Humans need to be incentivized to stop taking the oceans for granted.
Several types of small-scale fishers are always overlooked and rarely given voice.
If you have a grand vision but no metrics, you won’t know where you’re going.
Initiatives created without consulting the community won’t fit.
The real art in a solution is making it appropriate to local needs.
You can take problems and turn them into solutions.
Resources:
Your Life As A Strategy Circle by Dan Sullivan
Deep D.O.S. Innovation by Dan Sullivan
Episode Transcript
Dan Sullivan: Hi. This is Dan Sullivan, and I'd like to welcome you to the Multiplier Mindset Podcast.
Very, very fascinating entrepreneur in Strategic Coach, Stuart Green, who comes from UK, and we have so many interesting entrepreneurs in the Program who are doing such interesting things. And it was a pleasure to get our interview from Stuart because he's in something that I haven't seen before in my almost 50 years of being an entrepreneurial coach, and that is that he's helping fishing villages all over the world. He's got two models that are Coach models that I can relate to his approach, and one of them is The Strategy Circle, which is our very first thinking tool, 1982. So it's into its fifth decade of doing Strategy Circles. And it was created because I began to see that almost all entrepreneurs follow a particular model for themselves just in how they put their own company together, but how they help their clients.

-- Recorded data --

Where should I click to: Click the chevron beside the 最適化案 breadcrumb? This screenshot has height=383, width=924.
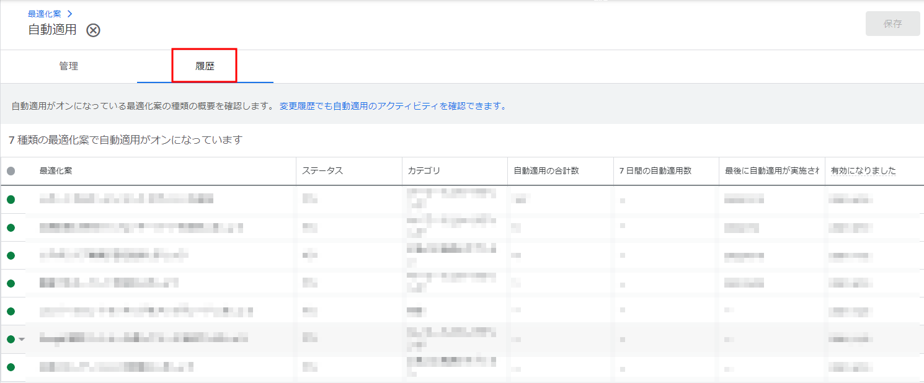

-- Written task 1 --
Rewrite the podcast notes from "Initiatives created without" to "them into solutions.", changing "community" to "neighborhood".
-- Written task 2 --
Continue the Multiplier Mindset Podcast transcript with Dan Sullivan from where it stops.

-- Task output 1 --
Initiatives created without consulting the neighborhood won’t fit.
The real art in a solution is making it appropriate to local needs.
You can take problems and turn them into solutions.

-- Task output 2 --
And they get their clients to establish a vision. So, pick a time in the future, could be a year, could be... I like three years for big projects. And you identify exactly what the practical results are. And then once you have the practical results, you put a date on it. And then you drop back and you say, "Now, what are all the obstacles that we're experiencing right now that prevent us from getting there?" And then you take each of the obstacles and you say, "Now, how do we turn this obstacle to transform it? How do we actually transform it into the action that's actually going to bring about the vision?"
And if you look at Strategic Coach and how we've grown, we've created hundreds of other thinking tools. But all of them start with basically the Vision, Opposition, Transformation, Action model. We call it VOTA. And it's the growth formula, it's the creative formula for creating all the tools in Strategic Coach.
Stuart Green: My name's Stuart Green. I'm a marine scientist who has realized that it's not about the science, it's about people. Grew up in the UK, very privileged upbringing, finished my education in fisheries. I was always obsessed with fishing as a child, so I always loved to understand what's going on under the water. After I finished university, I spent a lot of time working in the industry. And I found out that, in some countries of the world, they used dynamite to fish for a living. And I could not get my head around that problem.
So I took a backpack and went to Southeast Asia long before there was telephones or internet or email or so. There was a few guidebooks back then, but basically immersed myself in coastal communities across the Asia Pacific, the Philippines, Indonesia, Malaysia, at that time Vietnam, and then never came back until about four years ago.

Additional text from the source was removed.